Genotype-phenotype correlations of RB1 mutations have been described for specific types of mutations: certain splice mutations, promoter, exon 1 and missense mutations lead to reduced expressivity (unilateral retinoblastoma) and incomplete penetrance (unaffected carriers) of retinoblastoma [18, 19, 21, 23, 30]. This is attributed to a reduction in the amount of normal protein that is produced or to residual activity of mutant protein [18, 19]. Reduced expressivity and incomplete penetrance have also been described for deletions of the complete RB1 gene. This is thought to be caused by co-deletion of adjacent unknown genes leading to a greater chance of apoptosis, when the wildtype allele is lost as the second hit in the tumor [20]. In line with reduced expressivity in the retina, we demonstrated a lower risk of second primary cancers for carriers of these low penetrance mutations. In our study group none of the carriers (n = 24) of a missense, promoter or low penetrance splice RB1 mutation developed a second malignancy, and just one out of 7 carriers with a mutation in exon 1 developed another cancer, i.e. breast cancer at age 59. The latter may also be attributed to the high population risk of breast cancer. A lower risk for second primary malignancies was noted for carriers of a complete deletion of the RB1 gene as well: only one out of 21 carriers developed a second malignancy (i.e. rhabdomyosarcoma at age 11).

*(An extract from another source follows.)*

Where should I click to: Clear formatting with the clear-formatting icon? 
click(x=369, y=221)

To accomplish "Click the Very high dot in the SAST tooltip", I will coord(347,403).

Strength of our study is the unique large data set of genotyped survivors of retinoblastoma from a population based cohort. Very few studies on genotype-phenotype relations of RB1 mutations mention second primary cancers. Two studies on mutations in de RB1 gene stated that they could not detect an association between the mutation and manifestation of a second primary cancer or tumor type [21, 31]. These studies included only a few patients with second primary cancers, however. Some limitations of our study should be considered. First, our mutation detection rate was 90% for all familial and bilateral cases at the time of the study. Leaving 10% of hereditary patients out of the analysis may have influenced the outcome. Some mutations may have been missed, because they are present in a mosaic state; others because they might be located deep in an intron. Second, some types of mutations (e.g. promoter mutations) are relatively rare and therefore some mutation type subgroups were small, making it difficult to draw firm conclusions. A third limitation is that RB1 mutation detection has become available just 20 years ago. Although many patients from the Dutch retinoblastoma cohort have been genotyped in the past years, this study still comprises a relatively young group of retinoblastoma subjects; almost 50% of all known patients with hereditary retinoblastoma could be included. Quite a few patients diagnosed with (osteo)sarcoma had already died before it was possible to perform DNA analysis. The exclusion of these (osteo)sarcomas may have limited our ability to detect possible associations between specific mutations and sarcoma risk.

In conclusion, our results suggest a genotype-phenotype correlation for second primary malignancies of retinoblastoma survivors and may impact on long-term surveillance protocols of patients with hereditary retinoblastoma, if confirmed by future studies.